Playing with Words: An Experimental Poetry Workshop

Always want to be a poet, but can't quite set the words to paper? Write that Great American Novel? We'll use some unique techniques and prompts taken from avant-garde writers and literary movements (and a few of my own) to generate material and get you writing--whether think you are creative or not. You will leave with 2 – 3 new pieces of writing each week and a wealth of ideas for even more!
Drop-in class members are also welcome. So if you think you can't commit to every session, but you can come to at least two, feel free to sign up at the last minute!

Articles and Lists
These are three links from Newspaper Blackout Poems (2), which we will be using for this week, and Bernadette Meyer's and Charles Bernstein's Experiments List, from which I drew for some of the exercises. This list is widely available in various forms on the internet. I will also update my own list of experiments and post them on here as well, but that will probably be after the class.

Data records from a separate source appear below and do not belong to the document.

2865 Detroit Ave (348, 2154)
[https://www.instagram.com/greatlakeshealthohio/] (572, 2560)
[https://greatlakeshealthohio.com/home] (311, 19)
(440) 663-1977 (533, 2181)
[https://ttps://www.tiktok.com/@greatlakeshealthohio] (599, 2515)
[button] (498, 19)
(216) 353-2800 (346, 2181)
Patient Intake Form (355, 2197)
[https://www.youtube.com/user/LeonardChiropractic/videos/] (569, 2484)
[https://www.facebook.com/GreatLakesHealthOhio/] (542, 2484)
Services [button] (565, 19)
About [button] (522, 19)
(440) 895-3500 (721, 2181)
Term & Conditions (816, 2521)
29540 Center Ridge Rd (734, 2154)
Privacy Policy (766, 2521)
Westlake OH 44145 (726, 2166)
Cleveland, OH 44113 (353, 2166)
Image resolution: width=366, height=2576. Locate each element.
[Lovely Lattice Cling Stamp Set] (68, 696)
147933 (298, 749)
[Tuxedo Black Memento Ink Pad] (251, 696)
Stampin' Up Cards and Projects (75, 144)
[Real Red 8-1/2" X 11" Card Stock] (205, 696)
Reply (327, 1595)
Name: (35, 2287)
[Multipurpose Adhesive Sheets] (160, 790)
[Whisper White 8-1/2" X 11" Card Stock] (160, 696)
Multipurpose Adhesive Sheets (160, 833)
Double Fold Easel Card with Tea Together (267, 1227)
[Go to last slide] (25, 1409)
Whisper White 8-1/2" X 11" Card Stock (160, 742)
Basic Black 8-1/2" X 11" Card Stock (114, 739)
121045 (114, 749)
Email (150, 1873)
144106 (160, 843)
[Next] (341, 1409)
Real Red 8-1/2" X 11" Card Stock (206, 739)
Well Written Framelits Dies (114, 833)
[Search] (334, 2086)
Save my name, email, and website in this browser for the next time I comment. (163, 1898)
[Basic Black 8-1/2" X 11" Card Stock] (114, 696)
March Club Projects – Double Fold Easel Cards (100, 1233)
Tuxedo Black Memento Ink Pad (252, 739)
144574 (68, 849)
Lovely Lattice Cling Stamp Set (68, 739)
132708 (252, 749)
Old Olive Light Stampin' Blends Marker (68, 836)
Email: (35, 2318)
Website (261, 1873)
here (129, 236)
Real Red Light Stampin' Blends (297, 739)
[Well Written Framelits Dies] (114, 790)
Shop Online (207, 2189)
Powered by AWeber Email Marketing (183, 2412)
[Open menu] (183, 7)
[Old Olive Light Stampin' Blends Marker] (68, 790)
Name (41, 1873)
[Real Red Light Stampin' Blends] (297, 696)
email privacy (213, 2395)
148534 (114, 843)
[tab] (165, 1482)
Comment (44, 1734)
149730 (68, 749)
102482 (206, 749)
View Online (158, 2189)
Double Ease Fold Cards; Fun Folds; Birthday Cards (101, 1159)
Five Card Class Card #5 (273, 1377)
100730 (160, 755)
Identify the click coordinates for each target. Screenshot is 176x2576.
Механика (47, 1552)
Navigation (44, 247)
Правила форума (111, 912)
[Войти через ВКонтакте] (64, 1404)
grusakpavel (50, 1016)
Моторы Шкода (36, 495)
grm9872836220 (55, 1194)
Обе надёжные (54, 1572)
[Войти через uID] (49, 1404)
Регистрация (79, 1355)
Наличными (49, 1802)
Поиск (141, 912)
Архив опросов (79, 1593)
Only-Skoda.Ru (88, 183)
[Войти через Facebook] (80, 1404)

Play with words -- last class and exquisite corpse
Hey everyone! This week is our last class. I would love to see 12 bright shiny faces at class -- so even if you haven't come to one before, come to this one! Also we'll be doing evaluations for the class, so come and fill out an evaluation and just meet people!
Here's our group poem from this week:
The last tie I went to a funeral, I couldn't believe what I saw.
Three clowns were marching up and down the aisle
whisper under tehir breaths about whose nose what reddest and whose shoes loudest.
Tapp shoes are loud, loud and tappy. Tappy -- is that even a word?
My mind often diverges in such a way
twisting and turning, my thoughts
began to manifest in the expression of my neighbors eyebrows, as my fingers --
eyebrows are odd things. They're there for what?
To catch things before they fall into your eyes?